EXERCISE PROMPT =
Below are some entries. Repeat exactly the lines from the one with "Viewport: 644px width, 362px height." through the one with "Select NVIDIA (Performance Mode) radio button", and only those.

SOURCE INFORMATION =
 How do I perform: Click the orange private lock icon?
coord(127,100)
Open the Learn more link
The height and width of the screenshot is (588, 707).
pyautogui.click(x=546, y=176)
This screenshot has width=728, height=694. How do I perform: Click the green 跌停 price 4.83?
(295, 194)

* * *

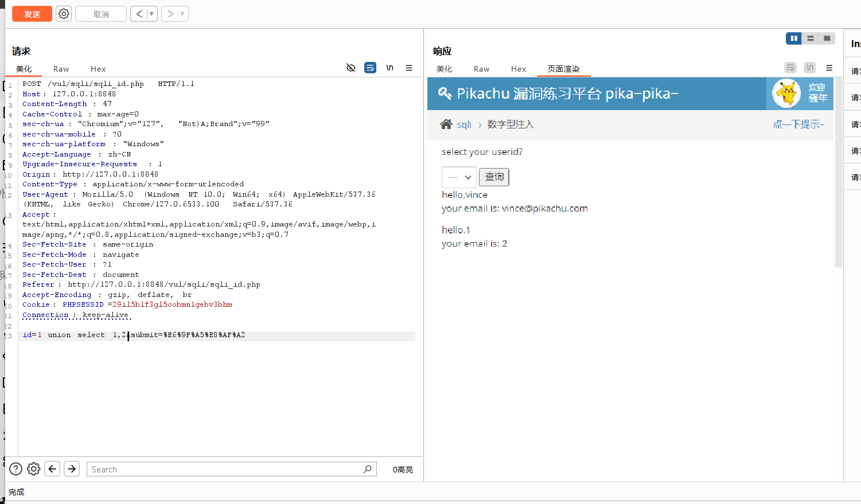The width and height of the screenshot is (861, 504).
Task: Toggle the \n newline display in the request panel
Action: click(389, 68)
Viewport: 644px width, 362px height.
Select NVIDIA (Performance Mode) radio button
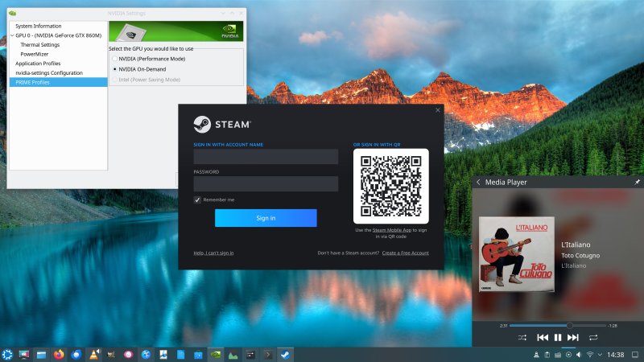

* * *

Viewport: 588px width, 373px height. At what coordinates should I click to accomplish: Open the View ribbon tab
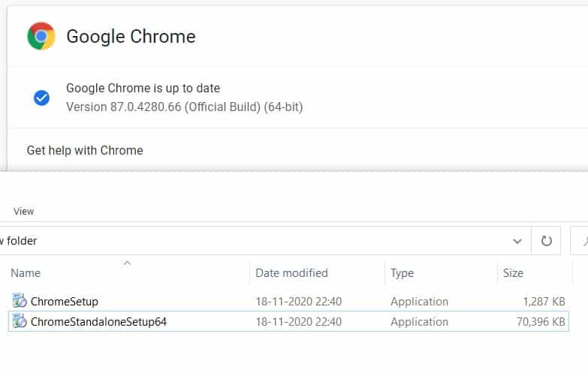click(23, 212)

SOLUTION BELOW =
Viewport: 644px width, 362px height.
Select NVIDIA (Performance Mode) radio button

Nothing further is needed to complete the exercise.